08/05/2020

Página 07 - Meu livro: Memórias de Zara Crotone


Quem ela pensa que é me mandando sentar num sofá como se tivesse me colocando de castigo, feito uma criança, para pensar na vida após fazer uma arte!? – pensei com meus botões.

Distancio-me da moça imediatamente para evitar mandar ela para o mesmo lugar que desejei ao gordo quando apontou aquele dedo grosso em minha direção! 


Aproximo das vidraças da sala para tentar esquecer esse imbróglio, mas me sinto pior do que antes. O reflexo da luz estroboscópica da ambulância me alcança e quase me cega por alguns segundos.

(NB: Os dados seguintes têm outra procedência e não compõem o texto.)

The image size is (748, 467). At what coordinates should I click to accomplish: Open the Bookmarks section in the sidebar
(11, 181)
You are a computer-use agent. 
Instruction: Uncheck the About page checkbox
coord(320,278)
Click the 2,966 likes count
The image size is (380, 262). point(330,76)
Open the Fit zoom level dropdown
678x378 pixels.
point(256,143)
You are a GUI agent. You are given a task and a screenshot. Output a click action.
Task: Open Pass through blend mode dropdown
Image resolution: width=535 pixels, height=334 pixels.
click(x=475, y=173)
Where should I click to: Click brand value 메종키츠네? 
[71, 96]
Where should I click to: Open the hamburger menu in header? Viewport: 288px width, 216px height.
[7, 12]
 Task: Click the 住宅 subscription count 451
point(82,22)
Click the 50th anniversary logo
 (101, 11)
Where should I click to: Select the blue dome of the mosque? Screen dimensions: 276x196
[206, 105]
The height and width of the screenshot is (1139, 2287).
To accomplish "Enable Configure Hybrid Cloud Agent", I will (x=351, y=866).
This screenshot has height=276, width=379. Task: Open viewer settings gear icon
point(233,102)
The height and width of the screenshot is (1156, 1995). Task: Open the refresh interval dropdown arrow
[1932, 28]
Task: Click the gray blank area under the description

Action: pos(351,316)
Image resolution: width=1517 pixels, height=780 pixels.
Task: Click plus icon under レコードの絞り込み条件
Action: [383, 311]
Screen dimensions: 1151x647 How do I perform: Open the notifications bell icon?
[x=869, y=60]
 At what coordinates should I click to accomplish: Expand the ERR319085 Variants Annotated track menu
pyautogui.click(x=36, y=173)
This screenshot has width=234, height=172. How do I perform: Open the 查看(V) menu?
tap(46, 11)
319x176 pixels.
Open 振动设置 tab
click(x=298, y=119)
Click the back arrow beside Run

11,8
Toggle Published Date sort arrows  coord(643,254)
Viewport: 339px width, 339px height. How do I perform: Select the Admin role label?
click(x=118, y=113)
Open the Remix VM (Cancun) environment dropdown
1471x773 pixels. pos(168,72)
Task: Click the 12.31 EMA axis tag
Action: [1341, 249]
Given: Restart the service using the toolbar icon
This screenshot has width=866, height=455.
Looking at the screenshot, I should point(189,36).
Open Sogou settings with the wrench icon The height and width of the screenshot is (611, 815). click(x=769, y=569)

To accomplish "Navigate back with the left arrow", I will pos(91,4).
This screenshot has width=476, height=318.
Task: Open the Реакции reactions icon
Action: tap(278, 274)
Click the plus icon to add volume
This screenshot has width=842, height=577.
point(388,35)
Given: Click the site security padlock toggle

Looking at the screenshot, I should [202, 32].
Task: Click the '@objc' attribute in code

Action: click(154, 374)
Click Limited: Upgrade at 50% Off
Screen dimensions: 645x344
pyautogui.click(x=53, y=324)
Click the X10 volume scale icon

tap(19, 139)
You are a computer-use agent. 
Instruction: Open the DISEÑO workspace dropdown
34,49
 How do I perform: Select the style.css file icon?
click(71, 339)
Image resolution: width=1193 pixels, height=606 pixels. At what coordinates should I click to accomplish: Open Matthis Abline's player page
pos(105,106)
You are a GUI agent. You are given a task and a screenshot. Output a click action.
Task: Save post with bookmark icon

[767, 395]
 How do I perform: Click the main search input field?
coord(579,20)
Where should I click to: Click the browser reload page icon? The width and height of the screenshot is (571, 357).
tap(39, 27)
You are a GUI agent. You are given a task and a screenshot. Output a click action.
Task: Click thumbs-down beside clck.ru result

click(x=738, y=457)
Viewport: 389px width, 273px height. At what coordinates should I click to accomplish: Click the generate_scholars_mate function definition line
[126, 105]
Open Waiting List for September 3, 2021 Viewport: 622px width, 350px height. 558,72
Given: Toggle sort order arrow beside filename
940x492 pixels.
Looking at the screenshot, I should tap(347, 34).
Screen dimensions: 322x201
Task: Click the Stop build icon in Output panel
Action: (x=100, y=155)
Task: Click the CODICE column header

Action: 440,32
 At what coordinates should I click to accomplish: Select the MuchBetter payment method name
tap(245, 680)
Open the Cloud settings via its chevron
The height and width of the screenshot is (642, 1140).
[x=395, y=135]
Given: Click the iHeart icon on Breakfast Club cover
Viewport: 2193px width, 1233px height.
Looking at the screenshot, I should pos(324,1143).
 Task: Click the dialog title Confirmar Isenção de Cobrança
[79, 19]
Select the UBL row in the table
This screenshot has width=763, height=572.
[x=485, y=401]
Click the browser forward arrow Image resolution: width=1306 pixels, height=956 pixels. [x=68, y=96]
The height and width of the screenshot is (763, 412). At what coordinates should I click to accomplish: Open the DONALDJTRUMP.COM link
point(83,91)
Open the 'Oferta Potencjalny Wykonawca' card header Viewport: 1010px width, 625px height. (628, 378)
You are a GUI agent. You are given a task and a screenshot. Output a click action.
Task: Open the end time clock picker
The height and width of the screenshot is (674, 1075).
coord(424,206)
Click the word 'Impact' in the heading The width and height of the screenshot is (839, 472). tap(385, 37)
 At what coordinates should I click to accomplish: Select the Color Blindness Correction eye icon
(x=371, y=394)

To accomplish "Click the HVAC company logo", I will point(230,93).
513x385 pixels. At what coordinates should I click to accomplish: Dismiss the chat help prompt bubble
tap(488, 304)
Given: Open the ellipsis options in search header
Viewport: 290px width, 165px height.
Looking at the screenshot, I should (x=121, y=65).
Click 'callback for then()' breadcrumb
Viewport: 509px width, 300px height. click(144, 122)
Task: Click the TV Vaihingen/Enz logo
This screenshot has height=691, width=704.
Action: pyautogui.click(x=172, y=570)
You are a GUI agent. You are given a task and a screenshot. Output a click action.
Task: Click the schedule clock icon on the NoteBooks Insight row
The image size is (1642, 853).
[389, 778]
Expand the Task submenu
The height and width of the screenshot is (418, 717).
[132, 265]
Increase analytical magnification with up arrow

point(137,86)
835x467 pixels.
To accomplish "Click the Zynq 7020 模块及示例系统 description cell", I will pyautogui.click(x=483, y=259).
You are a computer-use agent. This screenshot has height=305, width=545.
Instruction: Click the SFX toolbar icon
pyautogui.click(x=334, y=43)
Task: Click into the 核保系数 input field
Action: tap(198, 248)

Pisco os olhos e observo enfermeiros e pessoas ensanguentadas entrando sobre as macas como se estivessem vindo de um campo de batalha. Suponho que ocorreu algum acidente grave nas proximidades. Meu batimento cardíaco aumenta e se continuar assim, serei o próximo a deitar numa dessas macas ou numa urna fúnebre. Por um instante fico pensando se existem médicos suficientes para atender tanta gente! Tento me acalmar voltando para o sofá, de onde não deveria ter saído. 


Reparo que ao lado do sofá existe um compartimento cheio de revistas populares e apenas um livro com o título “Hagiografia”. Logo descubro que se trata de um tipo de biografia que consiste na descrição da vida de algum santo, beato e servos de Deus, eleitos pela igreja católica, pela sua vida e pela prática de virtudes heroicas. 

- Nunca imaginei que existisse esse tipo de coisa!

Enquanto vou apanhando intimidade com o livro, levanto a cabeça e reparo que no alto da parede azul, atrás do balcão das atendentes, repousa uma imagem de aproximadamente meio metro e uma vela tremeluzente ao seu lado. Fecho provisoriamente o livro e me levanto para examinar a estátua de perto e procurar a sua história neste livro. Logo que me levanto percebo que as pessoas presentes na sala me acompanham com o olhar. Tento não me importar com essa vigilância silenciosa e inconveniente. Visualizo com um pouco de dificuldade uma gravação em auto-relevo escrita na base da escultura, feita em letras romanas: Santa Ágata – Virgem e Mártir. 


Procuro seu nome pelo índice e descubro sua história na página 10. Sua especialidade é proteger os seios! O livro revela que existe uma proteção estabelecida para cada parte do corpo, profissões, doenças e todos males. Leio também que Ágata era filha de uma nobre família siciliana e muito bonita. O senador romano Quintianus, prefeito da região, pediu-a em casamento. Ela recusou-se e ele por vingança, colocou-a em um bordel e mesmo assim ela conseguiu escapar virgem. Achei engraçado essa parte!

Quintianus, então, acusou-a de pertencer a alguma seita e ela foi condenada e esticada na roda, açoitada, marcada com ferros em brasa e, finalmente, teve seus seios cortados. Não foram permitidos remédios, nem ataduras nas suas feridas e ela foi jogada num calabouço escuro e sem comida.

Conta a tradição que ela teve uma visão de São Pedro acompanhado de um jovem carregando uma tocha. O jovem aplicou óleos medicinais em seus ferimentos promovendo a sua cura. Quatro dias mais tarde, furioso pela cura milagrosa de Santa Ágata, Quintianus mandou que carrascos a rolassem nua, sobre uma cama de carvão em brasa misturado com pedaços de vidros.